You can get the document from here.

Comments (17)
  1. Dean Harding says:

    Too busy making television ads proclaiming how secure they are, probably 😉

  2. Michael says:

    Great article.  Thanks for the link.

    I downloaded and tested the Bastille script on my Mac and so far found that it dorked up my ipfw rules pretty thoroughly.  From the looks of it the script didn’t clear the existing rules before applying the new rules creating a hodge-podge of rules.  

    Users should also know that once they manually change the firewall rules on OS X, they can’t control them from the firewall applet in System Preferences.  They’ll have to continue to modify them manually or do an "ipfw flush" to clear all changes then go in and re-enable the firewall.  

  3. Pete says:

    I wonder why too. I also wonder why it took microsoft so long to implement it as well, considering those features have been widely available in unix-like os’s for a number of years.

    At least its in now, maybe whatever comes post-vista will finally be on a similar level to the security features you can find in Linux and OpenBSD

  4. Andrew Royal says:

    You wonder why? perhaps they have a good risk assesment:

    Just recall how long for Microsoft it took to implement this finally, which is target number one.

  5. Alun Jones says:

    My favourite quote "Since OS X is a BSD-based operating system, [stack canary] functionality should be accessible to Applen and will hopefully be enabled by default in OS X applications at some point."

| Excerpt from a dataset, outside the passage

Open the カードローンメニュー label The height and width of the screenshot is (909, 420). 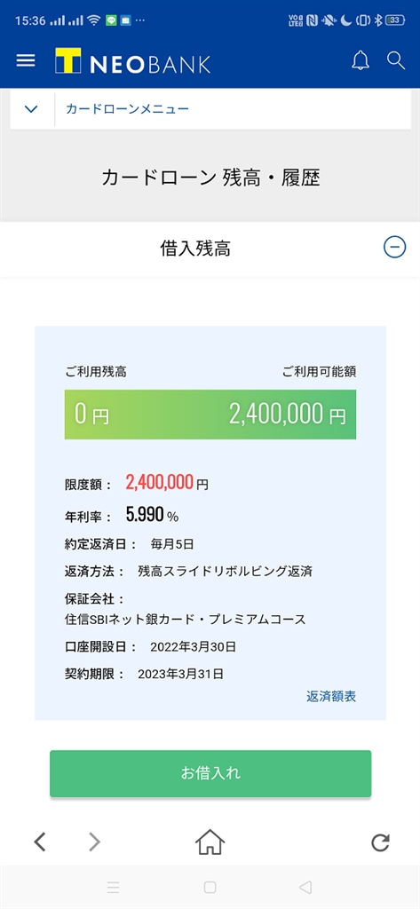click(x=128, y=108)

    Then it rolls into a section on Secure Heap Implementation, detailing several operating systems’ use and availability of it, none of which include OS X.

    Of course, you have to expect that Symantec’s conclusion will be that the OS is under threat and needs protection from Symantec’s range of products. Having said that, I don’t think anything they’ve said in this article is untrue or exaggerated.

  6. Graham says:

    Gee Mike, given the security history of Windows, the security history of OS X and the fact that we ALREADY have cracked copies of Vista in the wild… I think you’re being a little cocky. After all, this is a report from a company doing its best to flog it’s own software.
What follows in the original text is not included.